Case Study: CenterCheck

The Missing Metric in Retail Real Estate

Retail real estate has never suffered from a shortage of data. Brokers analyze demographics, investors evaluate cap rates, landlords monitor occupancy, and retailers increasingly rely on mobile location intelligence to understand where consumers go. Over the past decade, an entire ecosystem of software has emerged to measure visits, estimate trade areas, and forecast demand. The modern shopping center is surrounded by data, yet one of the industry's most important metrics remains remarkably difficult to obtain.
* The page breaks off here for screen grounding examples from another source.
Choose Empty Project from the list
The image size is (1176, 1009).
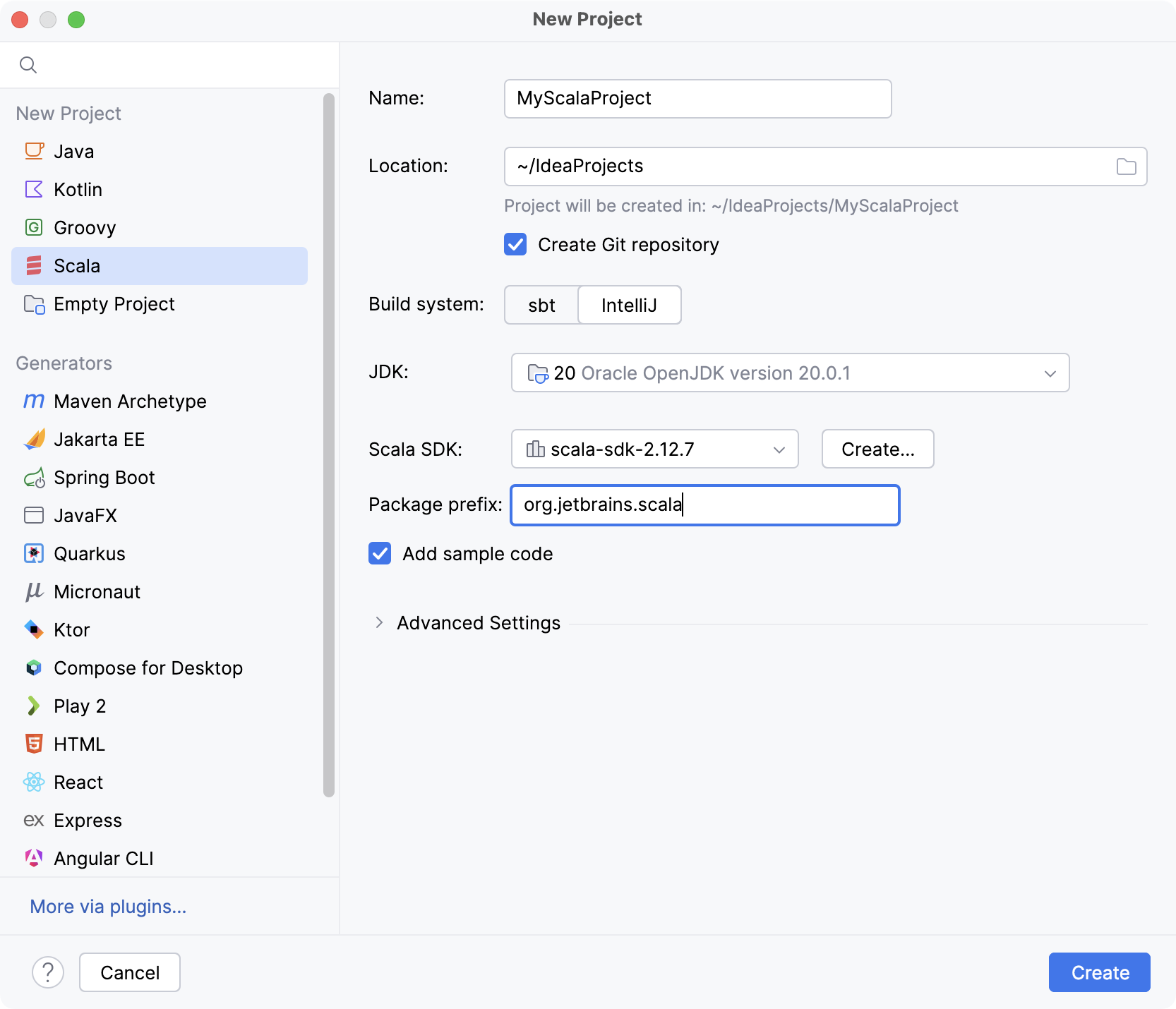pyautogui.click(x=114, y=303)
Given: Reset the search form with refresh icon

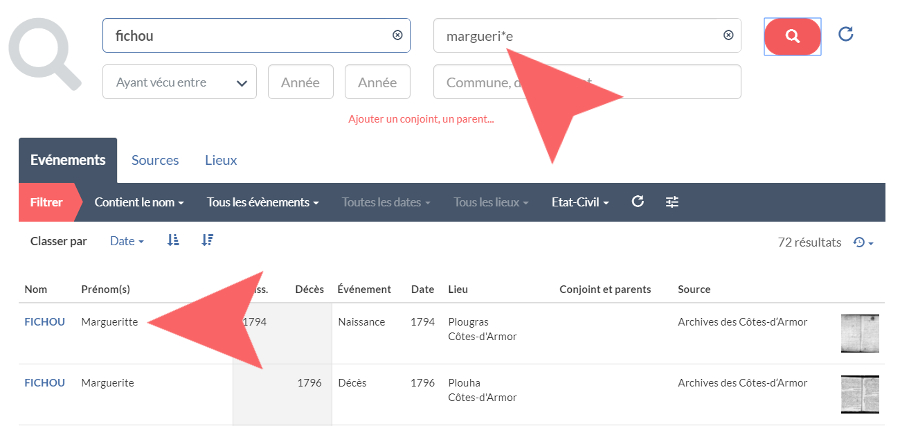Looking at the screenshot, I should pyautogui.click(x=845, y=34).
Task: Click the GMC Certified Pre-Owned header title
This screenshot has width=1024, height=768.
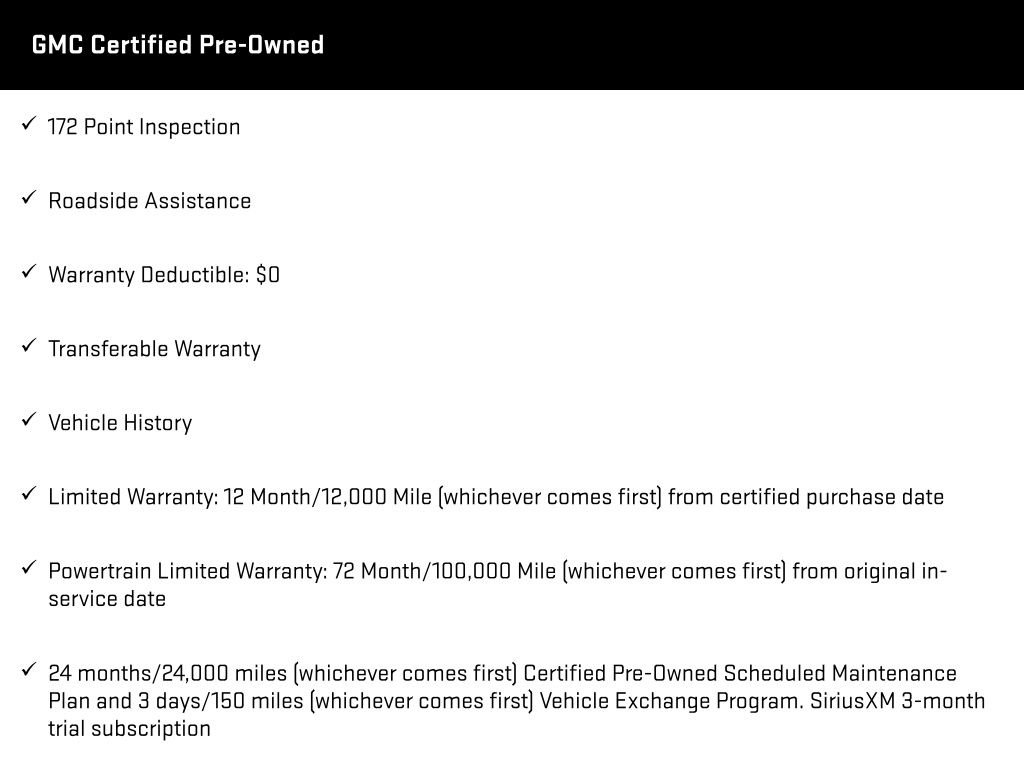Action: (178, 45)
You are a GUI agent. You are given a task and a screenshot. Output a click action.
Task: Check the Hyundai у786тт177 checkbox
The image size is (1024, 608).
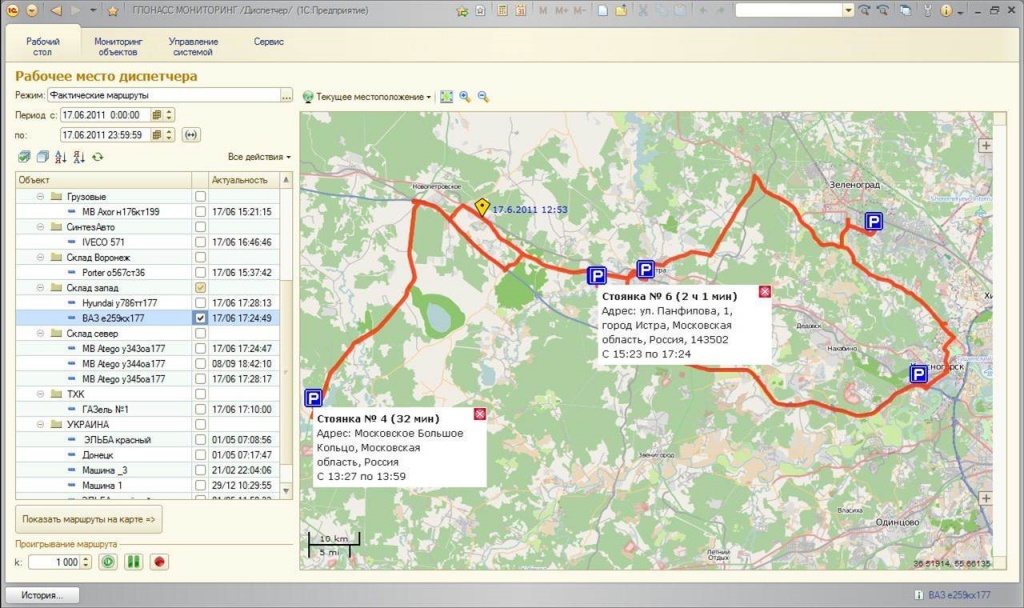[x=201, y=303]
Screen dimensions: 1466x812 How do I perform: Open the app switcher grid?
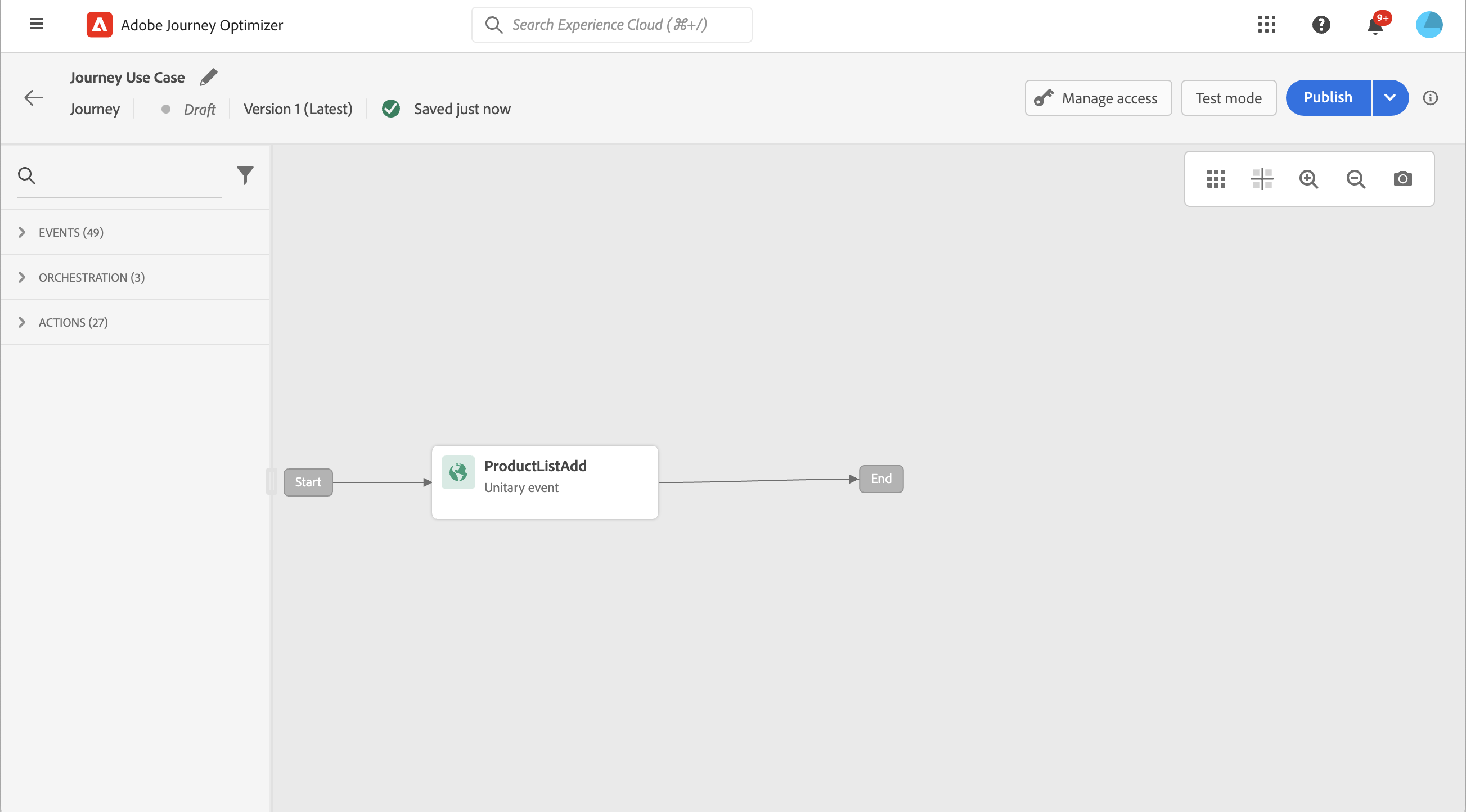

The challenge is that movement is not the same as commerce. Knowing that someone walked into a shopping center does not reveal whether they made a purchase, how much they spent, or whether neighboring retailers benefited from that visit. Commercial real estate has become increasingly sophisticated at measuring activity around an asset. It has remained far less capable of measuring the economic performance occurring inside it.

The following case study explores the future of retail intelligence through the lens of one company attempting to close that gap. CenterCheck is building a platform that leverages anonymized credit and debit card transaction data to estimate tenant sales, measure consumer spending patterns, and understand how retailers influence one another within a shopping center. More broadly, however, CenterCheck represents a shift in how retail real estate may evaluate performance, moving beyond proxies such as foot traffic toward direct measures of economic activity.

Beyond Foot Traffic

Retail has always been an information business disguised as a real estate business. Every leasing decision depends on understanding customers, predicting demand, and evaluating whether a location can support a retailer's business model. Yet for decades, one question has consistently remained difficult to answer: how is the store actually performing?

For Carter Russ, CenterCheck's co-founder and CEO, that question became familiar long before he started building software. He began his career as a tenant representative, helping national retailers identify new locations, only to discover that many of the industry's recommendations relied more on intuition than evidence. Conversations frequently revolved around observations that every broker recognizes: the parking lot always seems full, the coffee shop is busy in the morning, and the center appears active throughout the day.

Those observations were useful, but they rarely answered the question that mattered most.

"The number one question I kept hearing," Russ explains, "was, 'Do you know the sales of that store?'"

The Proxy Problem

The industry has attempted to solve this problem through approximation. Mobile location data estimates visitation. Demographic datasets describe surrounding neighborhoods. Traffic counts measure vehicle volumes, while brokers supplement those datasets with market knowledge accumulated over years of experience. Together, those signals help explain where people go. They do not necessarily explain what people spend.

That distinction matters because commercial real estate ultimately depends on economic performance rather than physical presence. Two shopping centers may generate similar levels of foot traffic while producing dramatically different tenant sales. A retailer may attract relatively few visitors but generate exceptional revenue through repeat customers or higher transaction values. Measuring visits alone can obscure the underlying economics driving an asset's success.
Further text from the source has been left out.